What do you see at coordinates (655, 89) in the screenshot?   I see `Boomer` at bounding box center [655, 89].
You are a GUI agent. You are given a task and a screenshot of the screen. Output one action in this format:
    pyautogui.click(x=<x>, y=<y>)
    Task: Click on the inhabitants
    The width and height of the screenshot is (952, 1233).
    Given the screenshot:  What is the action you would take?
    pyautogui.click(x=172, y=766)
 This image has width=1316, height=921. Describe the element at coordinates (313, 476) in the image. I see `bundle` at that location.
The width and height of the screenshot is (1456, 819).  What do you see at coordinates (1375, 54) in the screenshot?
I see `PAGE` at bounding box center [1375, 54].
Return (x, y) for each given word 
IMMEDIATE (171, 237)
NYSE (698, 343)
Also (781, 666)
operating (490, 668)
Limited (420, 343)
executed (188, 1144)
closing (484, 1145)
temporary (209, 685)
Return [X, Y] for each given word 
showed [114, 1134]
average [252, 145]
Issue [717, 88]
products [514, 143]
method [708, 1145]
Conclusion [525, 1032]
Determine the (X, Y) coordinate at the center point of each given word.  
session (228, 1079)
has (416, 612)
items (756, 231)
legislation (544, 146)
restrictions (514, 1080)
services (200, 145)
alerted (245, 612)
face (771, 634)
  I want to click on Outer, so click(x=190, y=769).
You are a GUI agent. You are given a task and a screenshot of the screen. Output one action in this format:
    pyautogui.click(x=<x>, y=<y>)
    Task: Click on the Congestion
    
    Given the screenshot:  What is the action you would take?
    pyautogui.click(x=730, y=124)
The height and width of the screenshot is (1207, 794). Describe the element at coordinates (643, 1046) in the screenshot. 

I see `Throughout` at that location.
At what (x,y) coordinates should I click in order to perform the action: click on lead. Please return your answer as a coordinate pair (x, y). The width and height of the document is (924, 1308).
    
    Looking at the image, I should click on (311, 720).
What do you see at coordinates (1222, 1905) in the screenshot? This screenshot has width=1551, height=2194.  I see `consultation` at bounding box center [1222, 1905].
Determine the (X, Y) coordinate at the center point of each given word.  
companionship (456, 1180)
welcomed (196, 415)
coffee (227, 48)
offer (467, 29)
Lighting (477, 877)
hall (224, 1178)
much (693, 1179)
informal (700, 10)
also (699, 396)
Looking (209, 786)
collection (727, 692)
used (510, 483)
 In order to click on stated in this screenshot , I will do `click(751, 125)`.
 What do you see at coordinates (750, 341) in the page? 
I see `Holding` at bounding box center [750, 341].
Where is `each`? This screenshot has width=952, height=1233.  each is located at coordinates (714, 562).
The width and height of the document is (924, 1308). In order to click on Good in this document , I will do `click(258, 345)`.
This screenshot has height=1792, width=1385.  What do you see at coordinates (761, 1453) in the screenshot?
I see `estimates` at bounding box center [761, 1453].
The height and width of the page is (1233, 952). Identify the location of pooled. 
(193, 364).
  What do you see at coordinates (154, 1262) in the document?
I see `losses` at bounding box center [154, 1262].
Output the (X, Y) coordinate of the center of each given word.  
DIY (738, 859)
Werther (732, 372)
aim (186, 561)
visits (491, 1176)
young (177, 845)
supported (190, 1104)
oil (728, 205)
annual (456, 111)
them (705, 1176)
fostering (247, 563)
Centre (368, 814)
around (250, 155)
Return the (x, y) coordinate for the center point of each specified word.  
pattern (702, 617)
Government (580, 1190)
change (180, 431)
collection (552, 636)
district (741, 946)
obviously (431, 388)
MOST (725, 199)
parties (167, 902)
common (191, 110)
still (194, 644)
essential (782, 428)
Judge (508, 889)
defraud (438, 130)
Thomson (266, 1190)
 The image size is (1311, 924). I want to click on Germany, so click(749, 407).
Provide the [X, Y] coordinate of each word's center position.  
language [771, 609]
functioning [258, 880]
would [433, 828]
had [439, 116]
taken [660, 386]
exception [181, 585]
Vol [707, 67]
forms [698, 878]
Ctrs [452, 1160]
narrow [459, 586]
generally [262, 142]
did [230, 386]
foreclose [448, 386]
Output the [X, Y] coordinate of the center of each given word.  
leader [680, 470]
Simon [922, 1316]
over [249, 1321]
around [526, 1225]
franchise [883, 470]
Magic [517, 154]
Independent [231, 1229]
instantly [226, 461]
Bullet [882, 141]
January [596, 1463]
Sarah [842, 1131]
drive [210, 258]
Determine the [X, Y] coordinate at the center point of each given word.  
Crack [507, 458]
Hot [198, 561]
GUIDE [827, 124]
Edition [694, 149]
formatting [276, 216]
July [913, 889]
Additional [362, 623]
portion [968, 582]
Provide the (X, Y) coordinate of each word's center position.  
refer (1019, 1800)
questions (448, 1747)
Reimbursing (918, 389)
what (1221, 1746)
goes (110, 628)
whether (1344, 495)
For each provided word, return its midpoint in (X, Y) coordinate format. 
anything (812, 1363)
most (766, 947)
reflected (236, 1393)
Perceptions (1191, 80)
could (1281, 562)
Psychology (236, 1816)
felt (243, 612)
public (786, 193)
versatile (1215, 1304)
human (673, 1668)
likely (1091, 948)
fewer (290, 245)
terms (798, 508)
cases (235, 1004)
====
Exercise task: Starting with the line that contains "Psychology (236, 1816)" and going on through the end of the data, both included, reproduce every line with its requests and scale each coordinate in the answers by 2.3. Round each result to a whole number, with halves rounded up.

Output below:
Psychology (543, 4177)
felt (559, 1408)
public (1808, 444)
versatile (2795, 2999)
human (1548, 3836)
likely (2509, 2180)
fewer (667, 564)
terms (1835, 1168)
cases (541, 2309)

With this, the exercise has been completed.